2.3.4 The Parties shall conduct regular status meetings at intervals specified in the applicable SOW, but no less frequently than [☐ weekly / ☐ bi-weekly / ☐ monthly].
2.4 Key Personnel
2.4.1 If Key Personnel are identified in an SOW, Provider shall not remove or reassign such personnel without Client's prior written consent, which shall not be unreasonably withheld.
2.4.2 If any Key Personnel become unavailable due to termination of employment, disability, or other circumstances beyond Provider's reasonable control, Provider shall:
☐ Promptly notify Client
☐ Propose qualified replacement personnel for Client's approval
☐ Provide reasonable transition assistance
☐ Not charge Client for training time for replacement personnel
2.4.3 Client's approval of replacement Key Personnel shall not be unreasonably withheld or delayed.
ARTICLE 3: STATEMENT OF WORK PROCESS
3.1 SOW Development
3.1.1 Either Party may propose a new SOW by submitting a written request to the other Party's designated representative.
3.1.2 Upon receipt of a request, the Parties shall work together in good faith to develop the SOW, including:
☐ Defining scope and objectives
☐ Establishing timelines and milestones
☐ Determining resource requirements
☐ Agreeing on Fees and payment terms
☐ Identifying risks and assumptions
3.1.3 Provider shall provide a draft SOW within [____] Business Days of receiving sufficient information from Client.
3.1.4 Client shall respond to draft SOWs within [____] Business Days with approval, comments, or requested changes.
3.2 SOW Execution
3.2.1 No SOW shall be binding until executed by authorized representatives of both Parties.
3.2.2 SOWs may be executed in counterparts, including electronic signatures in accordance with Virginia's Uniform Electronic Transactions Act (Va. Code 59.1-479 et seq.), which together shall constitute one agreement.
3.2.3 Each SOW shall be numbered sequentially (e.g., SOW-001, SOW-002) and shall reference this Agreement.
3.3 Change Control Process
3.3.1 Either Party may request changes to an executed SOW by submitting a Change Order Request in the form attached as Exhibit B.
3.3.2 Change Order Requests shall include:
☐ Description of proposed change
☐ Reason for the change
☐ Impact on scope, schedule, and Fees
☐ Any additional resources required
☐ Risk assessment
3.3.3 Within [____] Business Days of receiving a Change Order Request, the receiving Party shall respond with:
☐ Approval of the Change Order as submitted
☐ Proposed modifications to the Change Order
☐ Rejection of the Change Order with explanation
3.3.4 No change shall be effective until a Change Order is signed by authorized representatives of both Parties.
3.3.5 Provider shall not be obligated to perform changed work until a Change Order is fully executed.
3.3.6 If the Parties cannot agree on a Change Order, the original SOW terms shall remain in effect.
ARTICLE 4: DELIVERABLES AND ACCEPTANCE
4.1 Deliverables
4.1.1 Provider shall deliver all Deliverables specified in an SOW in accordance with the schedule and specifications set forth therein.

_ _ _ _ _

▶ REQUIREMENTS
- a) In the agreement excerpt, what must happen before any SOW becomes binding?
- b) Translate this sentence from the agreement excerpt into Spanish: "No SOW shall be binding until executed by authorized representatives of both Parties."
- c) Rewrite everything in the agreement excerpt from "3.1.4 Client shall" down to "constitute one agreement.", replacing "Business Days" with "calendar days".

▶ SOURCE MATERIAL
_ _ _ _ _

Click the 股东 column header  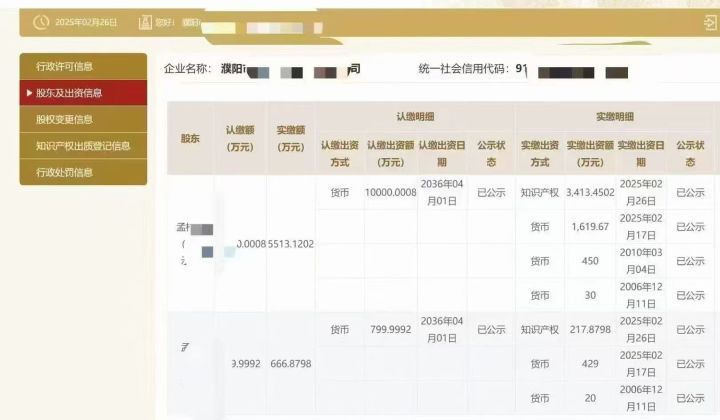click(x=190, y=138)
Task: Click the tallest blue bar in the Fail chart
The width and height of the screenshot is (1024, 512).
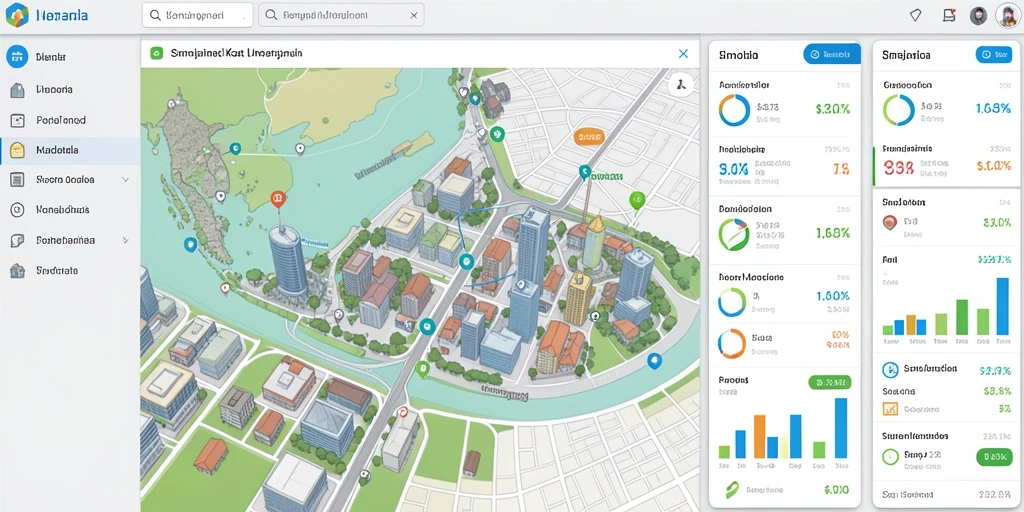Action: pos(1002,306)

_ _ _ _ _

▶ EXPECTED ANSWERS
- a) It must be executed by authorized representatives of both Parties.

- b) Ningún SOW será vinculante hasta que haya sido suscrito por representantes autorizados de ambas Partes.

- c)
3.1.4 Client shall respond to draft SOWs within [____] calendar days with approval, comments, or requested changes.
3.2 SOW Execution
3.2.1 No SOW shall be binding until executed by authorized representatives of both Parties.
3.2.2 SOWs may be executed in counterparts, including electronic signatures in accordance with Virginia's Uniform Electronic Transactions Act (Va. Code 59.1-479 et seq.), which together shall constitute one agreement.